Die Hähnchenknochen stecke ich zurück in die Papiertüte und wische mir mit der beigelegten Papierserviette das Fett von den Händen. Sofort bleibt der dünne Zellstoff an den Fingern kleben und bildet diese typische Wienerwaldschicht aus Hähnchenfett und zerrissener Papierserviette. Irgendwie mag ich das.

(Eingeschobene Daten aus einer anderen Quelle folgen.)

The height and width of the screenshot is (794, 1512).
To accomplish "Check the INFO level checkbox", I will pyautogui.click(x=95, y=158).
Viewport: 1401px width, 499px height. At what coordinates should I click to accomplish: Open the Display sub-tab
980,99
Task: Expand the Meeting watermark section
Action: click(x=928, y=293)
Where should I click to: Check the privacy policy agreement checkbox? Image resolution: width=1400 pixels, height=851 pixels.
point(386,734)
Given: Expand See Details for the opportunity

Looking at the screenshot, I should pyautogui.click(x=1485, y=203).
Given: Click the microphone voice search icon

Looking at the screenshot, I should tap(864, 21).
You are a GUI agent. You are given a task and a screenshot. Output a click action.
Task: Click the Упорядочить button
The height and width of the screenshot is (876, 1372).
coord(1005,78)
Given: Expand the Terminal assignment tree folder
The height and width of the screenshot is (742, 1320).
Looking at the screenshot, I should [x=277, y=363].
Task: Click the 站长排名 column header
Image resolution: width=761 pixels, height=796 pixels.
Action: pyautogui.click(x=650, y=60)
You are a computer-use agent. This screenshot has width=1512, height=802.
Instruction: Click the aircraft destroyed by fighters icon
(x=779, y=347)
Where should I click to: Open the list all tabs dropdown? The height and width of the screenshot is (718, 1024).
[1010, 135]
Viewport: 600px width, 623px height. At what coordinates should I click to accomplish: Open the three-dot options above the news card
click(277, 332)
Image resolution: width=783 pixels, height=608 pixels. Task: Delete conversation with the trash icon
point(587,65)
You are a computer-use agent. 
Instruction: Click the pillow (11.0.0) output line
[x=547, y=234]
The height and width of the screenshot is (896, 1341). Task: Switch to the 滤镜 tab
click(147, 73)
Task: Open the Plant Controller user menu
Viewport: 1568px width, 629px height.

Jetzt sollte ich keine Zeit mehr verlieren, denn es ist schon 17 Uhr und ich habe noch ein echtes Highlight vor mir, die Fahrt auf den Dalsnibba. Dieser 1500 m hohe Berg ist nur über eine geschotterte Serpentinenstraße zu erreichen, die als Sackgasse hinauf bis auf den Gipfel führt, wo es eine Aussichtsplattform gibt. Vor Jahren bin ich dort schon einmal mit meiner KTM hochgefahren und hatte einen tollen Ausblick hinunter auf den Geiranger Fjord.
Wie gut, dass ich in meinem Outdoor Laden in Kiel noch diese Thermowäsche aus Merinowolle gekauft habe. Dumm nur, dass die hinten in der Gepäckrolle liegt, weil ich heute morgen noch dachte, die brauche ich nicht. Andererseits habe ich auf diese Weise noch ein Ass im Ärmel, falls es noch kälter werden sollte.
Die Straße verschwindet im dichten Nebel, oder sind das schon tiefhängende Wolken? Ich weiß es nicht, aber es wird kalt und immer kälter. Nach sieben Kilometern erreiche ich eine große Berghütte, Djupvasshytta. Hier zweigt die Piste ab, die hoch auf den Dalsnibba führt.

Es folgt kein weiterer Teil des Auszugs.